A strong opioid pharmacy program, focusing on patient safety and addressing escalating claims costs, is an important part of patient care. It assists claims professionals in identifying red flags related to opioid use and provides the proper medical oversight when red flags are present. These programs usually include nurse case managers and peer review involvement to help identify prescribing patterns or behaviors that lead to negative medical consequences. After a review of medical outcomes for claims referred into Zurich’s program, we have seen a reduction in cases involving multiple prescribers, multiple pharmacies and injured workers receiving a higher dose of narcotics than necessary.

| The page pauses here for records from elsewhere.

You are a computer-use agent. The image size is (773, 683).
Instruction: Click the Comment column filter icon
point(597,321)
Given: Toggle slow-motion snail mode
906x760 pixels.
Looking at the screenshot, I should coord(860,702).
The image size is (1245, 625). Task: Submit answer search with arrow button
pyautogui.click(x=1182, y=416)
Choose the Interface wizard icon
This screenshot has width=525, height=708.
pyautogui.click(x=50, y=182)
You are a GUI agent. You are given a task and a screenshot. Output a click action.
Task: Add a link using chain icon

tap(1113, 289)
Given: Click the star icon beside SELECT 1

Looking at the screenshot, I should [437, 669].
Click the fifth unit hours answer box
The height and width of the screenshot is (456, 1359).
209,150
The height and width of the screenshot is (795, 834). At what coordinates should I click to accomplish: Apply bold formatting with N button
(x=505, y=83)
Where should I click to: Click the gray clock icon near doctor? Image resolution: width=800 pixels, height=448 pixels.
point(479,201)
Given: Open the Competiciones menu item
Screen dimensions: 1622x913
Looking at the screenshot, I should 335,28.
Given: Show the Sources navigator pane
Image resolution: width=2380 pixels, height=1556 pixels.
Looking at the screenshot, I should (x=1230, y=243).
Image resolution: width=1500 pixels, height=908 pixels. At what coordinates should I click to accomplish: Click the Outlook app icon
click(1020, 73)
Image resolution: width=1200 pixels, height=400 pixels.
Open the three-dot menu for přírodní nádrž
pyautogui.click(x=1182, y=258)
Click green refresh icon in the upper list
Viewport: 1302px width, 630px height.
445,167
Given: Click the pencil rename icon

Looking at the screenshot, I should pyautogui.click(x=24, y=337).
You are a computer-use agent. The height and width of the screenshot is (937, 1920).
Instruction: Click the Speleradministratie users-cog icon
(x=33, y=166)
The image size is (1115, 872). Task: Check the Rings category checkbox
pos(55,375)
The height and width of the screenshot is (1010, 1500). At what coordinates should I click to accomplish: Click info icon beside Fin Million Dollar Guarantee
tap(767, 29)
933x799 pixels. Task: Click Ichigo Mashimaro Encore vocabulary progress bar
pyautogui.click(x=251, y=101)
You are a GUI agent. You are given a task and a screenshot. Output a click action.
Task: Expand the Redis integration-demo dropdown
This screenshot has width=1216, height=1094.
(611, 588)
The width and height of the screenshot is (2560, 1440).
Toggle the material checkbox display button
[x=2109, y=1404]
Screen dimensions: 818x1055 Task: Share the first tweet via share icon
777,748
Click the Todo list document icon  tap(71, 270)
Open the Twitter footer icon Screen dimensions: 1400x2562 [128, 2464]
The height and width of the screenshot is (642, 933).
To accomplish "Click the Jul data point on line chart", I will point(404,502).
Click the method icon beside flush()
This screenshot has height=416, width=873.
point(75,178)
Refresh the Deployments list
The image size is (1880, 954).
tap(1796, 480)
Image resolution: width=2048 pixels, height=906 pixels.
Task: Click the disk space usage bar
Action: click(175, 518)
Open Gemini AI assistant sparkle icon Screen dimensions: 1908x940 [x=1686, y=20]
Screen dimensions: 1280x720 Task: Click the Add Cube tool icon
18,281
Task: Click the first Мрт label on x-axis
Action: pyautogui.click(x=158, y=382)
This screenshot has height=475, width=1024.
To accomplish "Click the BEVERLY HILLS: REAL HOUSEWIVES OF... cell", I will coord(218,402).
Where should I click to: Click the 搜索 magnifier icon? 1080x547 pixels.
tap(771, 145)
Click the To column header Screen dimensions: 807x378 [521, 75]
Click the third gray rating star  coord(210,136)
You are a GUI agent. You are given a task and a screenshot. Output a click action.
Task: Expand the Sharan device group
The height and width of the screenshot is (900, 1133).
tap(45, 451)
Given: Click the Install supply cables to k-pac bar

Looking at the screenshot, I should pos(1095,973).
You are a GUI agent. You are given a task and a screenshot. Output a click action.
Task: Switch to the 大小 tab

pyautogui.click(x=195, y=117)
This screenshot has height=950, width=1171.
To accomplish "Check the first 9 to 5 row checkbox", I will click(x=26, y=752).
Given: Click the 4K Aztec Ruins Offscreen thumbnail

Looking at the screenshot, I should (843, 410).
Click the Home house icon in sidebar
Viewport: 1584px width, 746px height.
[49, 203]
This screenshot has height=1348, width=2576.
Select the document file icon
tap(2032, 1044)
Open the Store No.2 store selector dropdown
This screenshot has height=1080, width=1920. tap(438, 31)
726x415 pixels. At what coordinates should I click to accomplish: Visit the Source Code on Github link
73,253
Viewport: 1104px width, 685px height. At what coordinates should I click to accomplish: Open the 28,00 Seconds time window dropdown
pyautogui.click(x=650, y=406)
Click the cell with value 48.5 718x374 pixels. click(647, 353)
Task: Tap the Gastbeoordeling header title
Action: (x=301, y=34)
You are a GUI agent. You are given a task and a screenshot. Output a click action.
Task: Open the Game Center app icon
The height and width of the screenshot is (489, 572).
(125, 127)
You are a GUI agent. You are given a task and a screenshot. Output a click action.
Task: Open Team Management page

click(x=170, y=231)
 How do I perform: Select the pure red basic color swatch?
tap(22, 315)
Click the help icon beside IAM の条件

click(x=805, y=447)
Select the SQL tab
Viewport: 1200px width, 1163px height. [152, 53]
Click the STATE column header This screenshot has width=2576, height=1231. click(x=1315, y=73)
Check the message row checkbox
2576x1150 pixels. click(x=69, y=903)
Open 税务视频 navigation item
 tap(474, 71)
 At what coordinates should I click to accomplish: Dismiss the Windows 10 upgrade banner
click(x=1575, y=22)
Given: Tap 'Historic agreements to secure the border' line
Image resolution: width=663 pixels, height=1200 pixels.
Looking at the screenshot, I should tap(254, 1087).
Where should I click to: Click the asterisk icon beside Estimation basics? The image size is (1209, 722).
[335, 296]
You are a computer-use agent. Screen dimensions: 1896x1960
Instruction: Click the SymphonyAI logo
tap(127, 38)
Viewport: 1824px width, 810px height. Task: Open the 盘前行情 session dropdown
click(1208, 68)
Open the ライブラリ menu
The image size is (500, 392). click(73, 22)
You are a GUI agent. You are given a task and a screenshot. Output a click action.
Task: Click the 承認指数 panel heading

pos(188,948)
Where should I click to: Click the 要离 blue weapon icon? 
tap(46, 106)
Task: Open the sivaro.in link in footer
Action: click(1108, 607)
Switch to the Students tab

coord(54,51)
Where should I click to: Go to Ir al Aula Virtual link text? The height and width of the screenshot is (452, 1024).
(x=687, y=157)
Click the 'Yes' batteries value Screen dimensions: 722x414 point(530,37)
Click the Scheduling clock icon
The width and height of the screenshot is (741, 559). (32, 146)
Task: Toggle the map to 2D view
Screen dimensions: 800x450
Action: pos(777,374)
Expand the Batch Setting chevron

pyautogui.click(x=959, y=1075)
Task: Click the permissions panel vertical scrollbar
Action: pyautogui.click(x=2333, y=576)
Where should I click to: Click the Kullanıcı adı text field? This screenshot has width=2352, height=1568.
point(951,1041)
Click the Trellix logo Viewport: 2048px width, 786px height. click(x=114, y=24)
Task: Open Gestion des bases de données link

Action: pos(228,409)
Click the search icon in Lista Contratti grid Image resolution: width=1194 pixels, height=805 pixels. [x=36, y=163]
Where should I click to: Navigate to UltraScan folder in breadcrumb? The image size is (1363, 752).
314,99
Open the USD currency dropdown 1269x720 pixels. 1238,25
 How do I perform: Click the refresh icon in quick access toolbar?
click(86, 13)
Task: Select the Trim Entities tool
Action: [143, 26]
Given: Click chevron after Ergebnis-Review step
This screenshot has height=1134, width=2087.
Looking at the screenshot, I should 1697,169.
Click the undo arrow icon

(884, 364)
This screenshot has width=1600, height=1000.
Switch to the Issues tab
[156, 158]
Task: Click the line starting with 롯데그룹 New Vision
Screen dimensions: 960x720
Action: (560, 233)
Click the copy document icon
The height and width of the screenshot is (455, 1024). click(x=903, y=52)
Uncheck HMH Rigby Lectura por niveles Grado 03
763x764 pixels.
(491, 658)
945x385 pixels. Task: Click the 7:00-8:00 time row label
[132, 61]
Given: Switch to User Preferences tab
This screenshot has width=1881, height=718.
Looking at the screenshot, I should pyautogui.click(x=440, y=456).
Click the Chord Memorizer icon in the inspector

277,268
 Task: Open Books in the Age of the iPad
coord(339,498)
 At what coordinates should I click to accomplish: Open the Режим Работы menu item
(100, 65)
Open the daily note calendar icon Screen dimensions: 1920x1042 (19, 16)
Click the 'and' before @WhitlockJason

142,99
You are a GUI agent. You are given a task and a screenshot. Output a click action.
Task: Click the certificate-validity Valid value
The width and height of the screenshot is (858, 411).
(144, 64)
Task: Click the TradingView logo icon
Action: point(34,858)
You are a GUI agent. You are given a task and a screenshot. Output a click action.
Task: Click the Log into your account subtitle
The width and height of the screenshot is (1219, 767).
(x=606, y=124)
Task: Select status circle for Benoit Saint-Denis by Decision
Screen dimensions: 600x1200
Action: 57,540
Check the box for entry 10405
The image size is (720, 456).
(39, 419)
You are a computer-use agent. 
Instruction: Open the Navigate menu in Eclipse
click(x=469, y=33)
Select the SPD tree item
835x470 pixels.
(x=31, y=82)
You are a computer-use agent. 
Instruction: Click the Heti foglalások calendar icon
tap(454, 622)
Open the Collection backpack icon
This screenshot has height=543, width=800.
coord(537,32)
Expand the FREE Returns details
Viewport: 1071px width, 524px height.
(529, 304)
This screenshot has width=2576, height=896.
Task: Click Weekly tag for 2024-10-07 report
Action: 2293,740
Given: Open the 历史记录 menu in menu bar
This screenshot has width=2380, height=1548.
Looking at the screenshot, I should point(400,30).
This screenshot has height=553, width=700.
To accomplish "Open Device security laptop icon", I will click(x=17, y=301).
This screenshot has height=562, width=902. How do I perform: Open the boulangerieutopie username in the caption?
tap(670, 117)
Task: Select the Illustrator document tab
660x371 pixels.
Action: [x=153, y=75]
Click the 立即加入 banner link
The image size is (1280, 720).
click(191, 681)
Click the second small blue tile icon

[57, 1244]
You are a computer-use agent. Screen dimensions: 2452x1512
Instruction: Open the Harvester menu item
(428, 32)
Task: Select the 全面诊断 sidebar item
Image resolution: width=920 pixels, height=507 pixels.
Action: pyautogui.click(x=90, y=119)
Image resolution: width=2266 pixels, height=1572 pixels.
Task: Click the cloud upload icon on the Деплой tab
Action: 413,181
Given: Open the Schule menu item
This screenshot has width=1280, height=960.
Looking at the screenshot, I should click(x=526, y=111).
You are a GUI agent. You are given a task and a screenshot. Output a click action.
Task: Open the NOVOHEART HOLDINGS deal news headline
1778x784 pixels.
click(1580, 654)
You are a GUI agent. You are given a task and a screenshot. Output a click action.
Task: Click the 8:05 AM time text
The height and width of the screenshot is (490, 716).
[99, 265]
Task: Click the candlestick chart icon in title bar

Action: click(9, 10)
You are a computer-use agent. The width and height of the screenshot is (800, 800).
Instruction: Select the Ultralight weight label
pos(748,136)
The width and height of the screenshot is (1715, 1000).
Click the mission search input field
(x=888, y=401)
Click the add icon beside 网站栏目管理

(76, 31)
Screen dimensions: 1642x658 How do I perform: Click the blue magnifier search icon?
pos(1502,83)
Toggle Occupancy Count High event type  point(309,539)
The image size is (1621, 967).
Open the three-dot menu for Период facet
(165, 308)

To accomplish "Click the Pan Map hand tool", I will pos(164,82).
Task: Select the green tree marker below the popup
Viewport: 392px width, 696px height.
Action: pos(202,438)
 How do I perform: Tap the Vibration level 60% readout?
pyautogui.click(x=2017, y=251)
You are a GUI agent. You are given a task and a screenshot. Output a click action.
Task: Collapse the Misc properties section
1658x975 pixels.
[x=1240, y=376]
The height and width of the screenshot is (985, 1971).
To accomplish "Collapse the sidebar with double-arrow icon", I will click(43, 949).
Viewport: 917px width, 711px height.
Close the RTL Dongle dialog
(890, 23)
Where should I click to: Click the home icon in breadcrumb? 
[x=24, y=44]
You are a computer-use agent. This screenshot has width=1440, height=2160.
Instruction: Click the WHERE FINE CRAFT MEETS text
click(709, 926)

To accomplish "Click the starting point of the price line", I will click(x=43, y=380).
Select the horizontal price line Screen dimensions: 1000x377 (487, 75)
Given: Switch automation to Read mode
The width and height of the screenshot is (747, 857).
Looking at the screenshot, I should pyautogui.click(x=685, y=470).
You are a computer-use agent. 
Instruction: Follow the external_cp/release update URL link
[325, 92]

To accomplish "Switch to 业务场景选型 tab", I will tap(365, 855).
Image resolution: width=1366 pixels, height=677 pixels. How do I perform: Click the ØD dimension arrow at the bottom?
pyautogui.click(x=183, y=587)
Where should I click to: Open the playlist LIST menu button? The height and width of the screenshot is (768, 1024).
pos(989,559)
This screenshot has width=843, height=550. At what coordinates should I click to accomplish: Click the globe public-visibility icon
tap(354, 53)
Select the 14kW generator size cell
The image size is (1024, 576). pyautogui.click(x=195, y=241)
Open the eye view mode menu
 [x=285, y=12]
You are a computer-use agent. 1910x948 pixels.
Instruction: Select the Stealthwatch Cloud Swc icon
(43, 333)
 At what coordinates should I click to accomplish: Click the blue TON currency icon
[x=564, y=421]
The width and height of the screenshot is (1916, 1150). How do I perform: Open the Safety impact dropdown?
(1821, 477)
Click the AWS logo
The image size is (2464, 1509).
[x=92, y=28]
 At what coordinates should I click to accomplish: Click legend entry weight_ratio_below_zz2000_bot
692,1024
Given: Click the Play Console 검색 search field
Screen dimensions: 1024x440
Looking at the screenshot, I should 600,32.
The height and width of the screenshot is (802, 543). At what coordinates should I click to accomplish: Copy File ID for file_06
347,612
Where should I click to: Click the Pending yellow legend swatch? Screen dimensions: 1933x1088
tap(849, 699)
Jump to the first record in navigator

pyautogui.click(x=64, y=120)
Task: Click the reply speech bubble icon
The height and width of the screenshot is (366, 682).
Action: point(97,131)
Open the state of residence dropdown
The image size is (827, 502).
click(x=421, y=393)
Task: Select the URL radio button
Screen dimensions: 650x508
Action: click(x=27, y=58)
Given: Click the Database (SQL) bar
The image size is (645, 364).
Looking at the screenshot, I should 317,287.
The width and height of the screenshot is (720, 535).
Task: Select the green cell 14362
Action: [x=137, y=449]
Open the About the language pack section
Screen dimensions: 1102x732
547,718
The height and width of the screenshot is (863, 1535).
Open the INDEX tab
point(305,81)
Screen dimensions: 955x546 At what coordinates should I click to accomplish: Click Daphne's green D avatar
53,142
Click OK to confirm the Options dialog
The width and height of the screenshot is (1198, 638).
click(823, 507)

Because of the potential risks, the standards of care for physicians who prescribe narcotics in the management of chronic pain include both drug screening and drug agreements.

Drug screening

Employment-related drug testing falls into four categories: post offer, random, post-accident and “for cause.” It is the random drug screening that is the standard of care when narcotics have been prescribed. The purposes of a random urine drug test in this circumstance include:

  • Verifying the person is taking the medications as prescribed — not diverting or selling the drugs
  • Ruling out the presence of illicit, illegal drugs

Drug testing only identifies the presence of substances; however drug screen panels (other than those mandated by state and federal agencies) can be customized for drugs used.

Drug agreement

Signed by the patient prescribed narcotics and the prescribing physician, a drug agreement outlines the responsibilities of the patient being prescribed drugs. These responsibilities include submission to random, unannounced drug testing to verify compliance with prescribed pain regimens and verification that there are no illicit or illegal drugs being taken. Consequences for failure to comply with the drug agreement can include discontinuance of the pain medication and termination from the physician’s practice.